Exercise set
(1) Condense the paragraph beginning "Global networking relies on global shared memory" from the text on global memory management into a brief bulleted list that keeps its main facts.
(2) Extend the text on global memory management in MCS, beginning after its last sentence.

Selection
╔══
5.2 Kernel Components that Use GMM

MCS kernel components can use global shared memory to their advantage. In Windows NT (and other OSes), the kernel and privileged-mode device drivers share a common virtual address space. While the Windows NT kernel itself does not use global shared memory, it permits privileged-mode drivers to map global memory into the kernel address space. Although all kernel components can access all mapped global sections, the common practice is for MCS kernel components to share sections only with their counterparts on other nodes.

GMM uses its own services: the tables describing the global memory sections attributes and the locations of unallocated ranges of the global memory are themselves stored in global shared memory. This permits distributed management of the global memory resource. GMM on any node can make a new global memory allocation by updating the shared tables.

Global networking relies on global shared memory as its physical transport medium. This component presents itself to the operating system as a standard networking driver, so all standard networking protocols are supported. To send a packet from one MCS node to another, the sender places the packet in a buffer in a global memory section and posts an interrupt to the receiving node. The global memory sections required to hold the buffers are allocated when nodes initialize their networking. Each node creates a global memory section of about 2 MB on each other node to which it can send packets. For each buffer, there is only one node that writes and only one node that reads the contents.

Another MCS kernel component implements global synchronization objects, mutexes and events, for use by user space applications. These objects have the same semantics as the Win32 mutexes and events, except that they can be used from any process on any node. These objects also have recoverability features allowing them to survive node and resource failures in the system.

The final example of a kernel component using global shared memory is the global file system. This file system presents a common global file tree across all MCS nodes. The file system maintains a cache of recently used file blocks in global shared memory, so that performance is increased for accesses to shared files (opened by multiple processes simultaneously). The implementation of the global file cache has not been completed, so performance statistics are not available.

5.3 Applications that Use GMM

An application whose characteristics should benefit from the properties of global memory management is a database manager. Most database managers can increase their throughput in proportion to the number of concurrent threads accessing (different parts of) the data set. In current practice, it is common to have data sets many gigabytes in size, and many workloads feature a significant number of update operations. We considered porting a major database manager, such as Oracle or Informix, to MCS, but the size and complexity of the code base would make this a difficult undertaking.
╚══
(Records for locating the described items)
╔══
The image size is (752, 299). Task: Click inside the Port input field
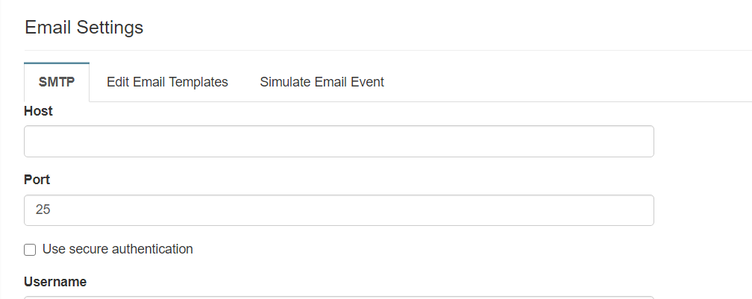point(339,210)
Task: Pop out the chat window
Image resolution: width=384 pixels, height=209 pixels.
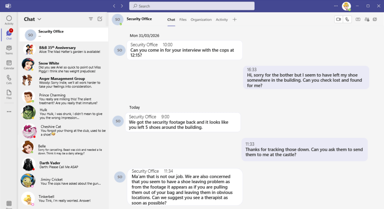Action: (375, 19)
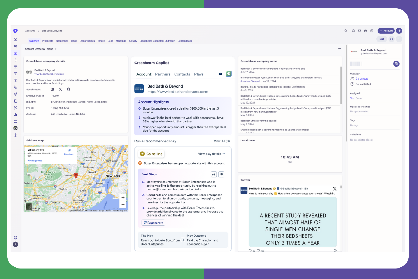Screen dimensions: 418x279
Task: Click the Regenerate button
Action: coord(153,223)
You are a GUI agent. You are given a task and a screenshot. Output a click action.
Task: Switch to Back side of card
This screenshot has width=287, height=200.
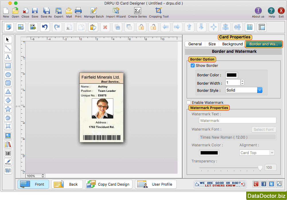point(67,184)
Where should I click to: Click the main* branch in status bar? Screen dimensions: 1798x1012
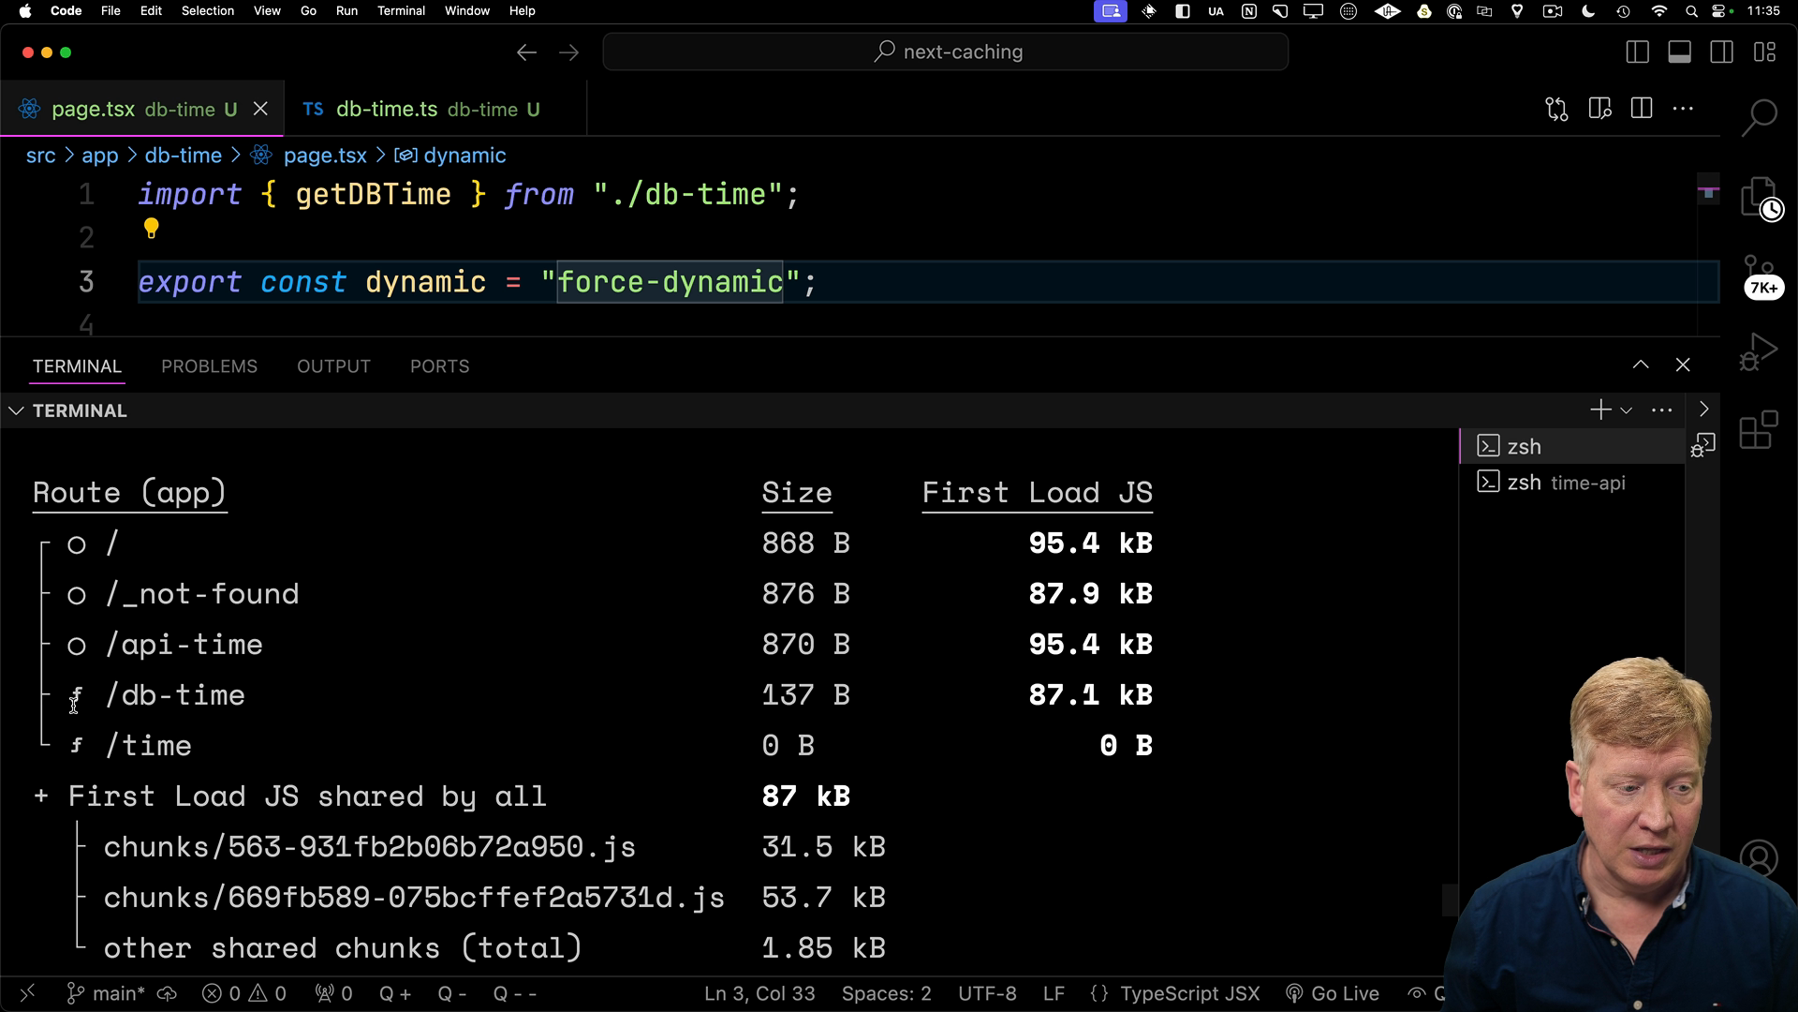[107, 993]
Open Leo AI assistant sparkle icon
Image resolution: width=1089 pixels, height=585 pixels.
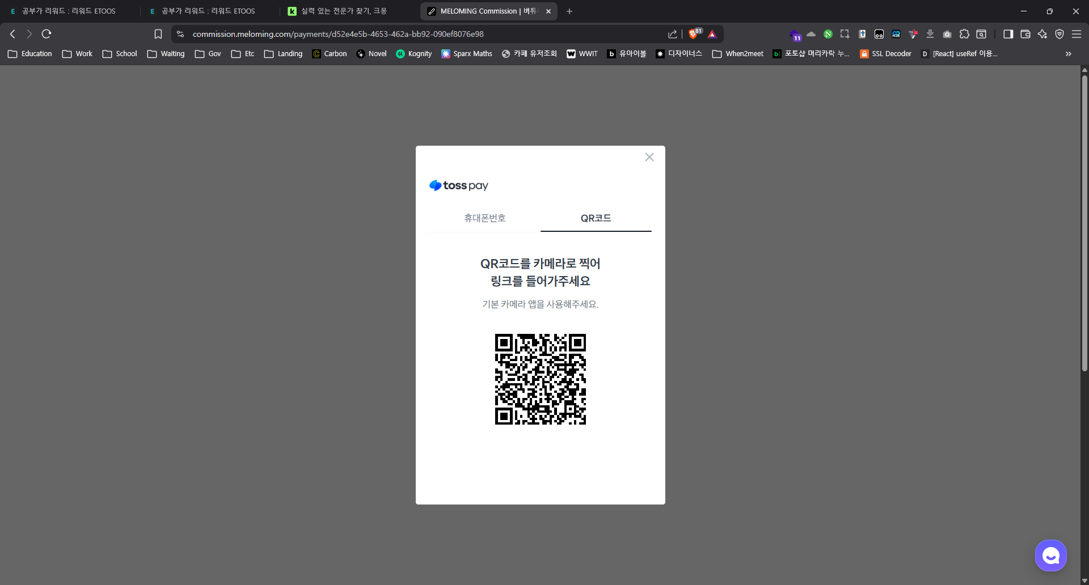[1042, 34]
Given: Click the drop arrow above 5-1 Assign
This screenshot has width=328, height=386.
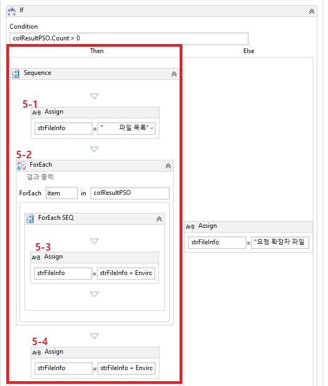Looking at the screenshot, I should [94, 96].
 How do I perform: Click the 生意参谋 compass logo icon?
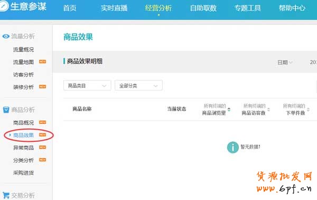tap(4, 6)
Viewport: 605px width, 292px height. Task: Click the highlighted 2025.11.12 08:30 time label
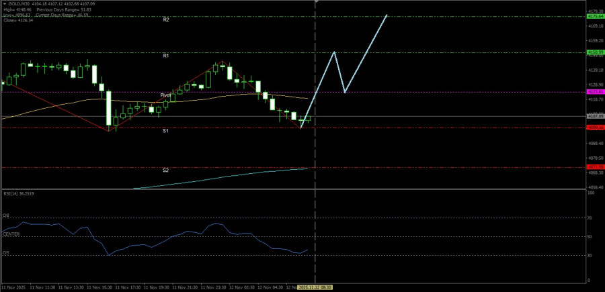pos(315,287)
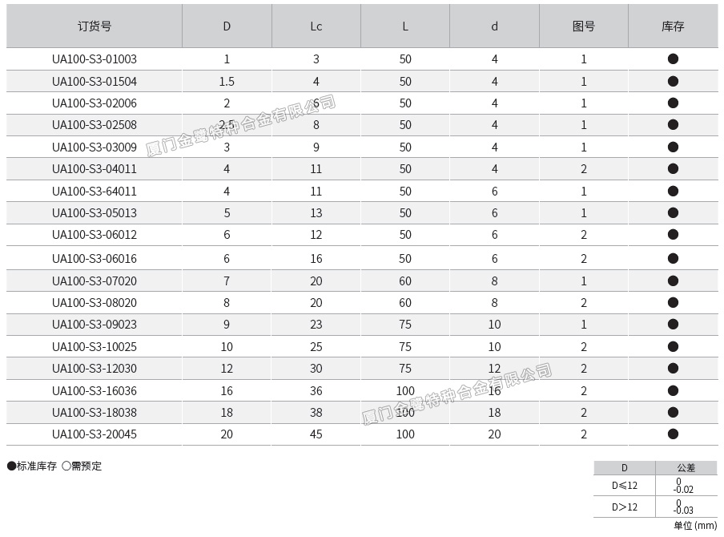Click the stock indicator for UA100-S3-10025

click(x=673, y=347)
╚══
╔══
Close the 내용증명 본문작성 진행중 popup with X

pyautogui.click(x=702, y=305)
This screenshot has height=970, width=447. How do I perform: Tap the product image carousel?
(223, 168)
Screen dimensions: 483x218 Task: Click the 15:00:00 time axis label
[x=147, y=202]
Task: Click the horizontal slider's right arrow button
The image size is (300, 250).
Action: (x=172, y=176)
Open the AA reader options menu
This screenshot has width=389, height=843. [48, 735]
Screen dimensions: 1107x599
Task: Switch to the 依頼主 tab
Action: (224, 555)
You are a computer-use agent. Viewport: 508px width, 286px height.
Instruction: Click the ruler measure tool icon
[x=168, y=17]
╚══
Answers by task
(1)
- Global networking uses global shared memory as its physical transport medium.
- It appears to the operating system as a standard networking driver, so all standard networking protocols are supported.
- To send a packet between MCS nodes, the sender places it in a buffer in a global memory section and posts an interrupt to the receiving node.
- The sections holding the buffers are allocated when nodes initialize their networking. Each node creates a section of about 2 MB on every other node to which it can send packets.
- Each buffer has only one node that writes to it and only one node that reads from it.

(2)
The first global application that is ported to our prototype MCS system is a main-memory database manager from TimesTen Performance Software. This product supports the same query and transactional update functionality of a conventional database manager, but with increased performance and predictability of response time owing to the fact that the entire data store resides in main memory. The structure of the application makes it simple to place the data store in global shared memory and to synchronize access to it from multiple nodes.

The second MCS global application is a Web server modified to share Web caches in global memory. This application was chosen to allow future study of availability and performance issues in potential future Internet systems. Both the Microsoft IIS and Apache Web servers were modified to manage a cache of recently-used files, rather than relying on the file system's cache. The cache is placed in global shared memory so that each node could read cached files and copy new files from the file system into the cache. A Least-Recently Used (LRU) global cache management algorithm was used. Results in this paper represent initial demonstration figures of this work using the Microsoft IIS Web server only.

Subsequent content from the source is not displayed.